Because you’re her first boyfriend, my guess is that she went to family and friends for advice when you told her you loved her, and they worried that she was moving too fast and the two of you were going to run off together. I think her sudden change of heart is a result of inexperience and outside advice. So where does that leave you?
My advice is that you continue to try and date her. If she sees that you’re having said you love her doesn’t change the day to day relationship, she may relax a little — and so may her family and friends. Basically, you’re dealing with someone who doesn’t have a lot of relationship experience and is looking to others for advice — which is normal, but the problem with advice is that people who give it are often biased or don’t see the entire situation from both sides. Her family and friends may not know you that well, or they may have perceptions about you that aren’t true.
Dating is about winning her over — and sometimes it means winning over her family and friends. Certainly that’s true, historically. And sometimes things haven’t changed that much over the years.
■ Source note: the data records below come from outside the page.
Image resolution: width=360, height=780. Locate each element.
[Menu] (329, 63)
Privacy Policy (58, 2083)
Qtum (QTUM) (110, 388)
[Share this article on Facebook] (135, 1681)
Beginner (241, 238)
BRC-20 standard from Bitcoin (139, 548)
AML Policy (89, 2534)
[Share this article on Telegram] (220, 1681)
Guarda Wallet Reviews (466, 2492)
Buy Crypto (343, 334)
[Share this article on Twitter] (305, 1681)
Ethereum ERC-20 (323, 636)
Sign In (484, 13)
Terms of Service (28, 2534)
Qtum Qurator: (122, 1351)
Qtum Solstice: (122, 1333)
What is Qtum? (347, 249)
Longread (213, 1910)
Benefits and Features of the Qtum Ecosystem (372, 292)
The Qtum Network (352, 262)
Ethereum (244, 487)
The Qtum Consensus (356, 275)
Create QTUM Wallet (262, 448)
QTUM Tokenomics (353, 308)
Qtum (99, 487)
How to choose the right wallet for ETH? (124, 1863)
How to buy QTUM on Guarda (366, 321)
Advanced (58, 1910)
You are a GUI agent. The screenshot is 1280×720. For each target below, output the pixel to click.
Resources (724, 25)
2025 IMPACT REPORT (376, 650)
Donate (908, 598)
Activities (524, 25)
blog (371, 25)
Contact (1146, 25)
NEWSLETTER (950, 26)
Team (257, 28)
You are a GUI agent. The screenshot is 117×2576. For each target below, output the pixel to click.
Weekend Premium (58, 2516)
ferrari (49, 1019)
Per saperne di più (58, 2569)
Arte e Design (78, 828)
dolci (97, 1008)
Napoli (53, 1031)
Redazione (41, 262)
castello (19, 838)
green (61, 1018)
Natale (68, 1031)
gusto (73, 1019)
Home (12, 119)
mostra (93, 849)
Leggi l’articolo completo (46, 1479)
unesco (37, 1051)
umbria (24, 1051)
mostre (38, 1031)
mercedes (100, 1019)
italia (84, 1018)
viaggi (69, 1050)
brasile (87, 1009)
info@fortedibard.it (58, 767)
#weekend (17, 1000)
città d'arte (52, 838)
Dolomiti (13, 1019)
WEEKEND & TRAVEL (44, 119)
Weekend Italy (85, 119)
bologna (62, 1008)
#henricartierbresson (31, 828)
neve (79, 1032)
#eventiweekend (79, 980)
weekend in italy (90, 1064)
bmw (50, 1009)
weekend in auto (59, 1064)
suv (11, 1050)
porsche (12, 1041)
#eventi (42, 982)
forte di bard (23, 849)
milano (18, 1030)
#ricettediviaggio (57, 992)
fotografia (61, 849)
Don’t give up yet. Send flowers. Invite her to the movies. Drop off a silly gift like a big stuffed animal or something that’s special to the two of you. She may come around once she processes things. And if she doesn’t, then what you’ve learned is that sometimes it’s easier to date someone who’s really ready for a serious relationship, rather than just looking for experience. But a last word of advice: do NOT get stuck in the friend zone. If she doesn’t want to date you, you need to move on.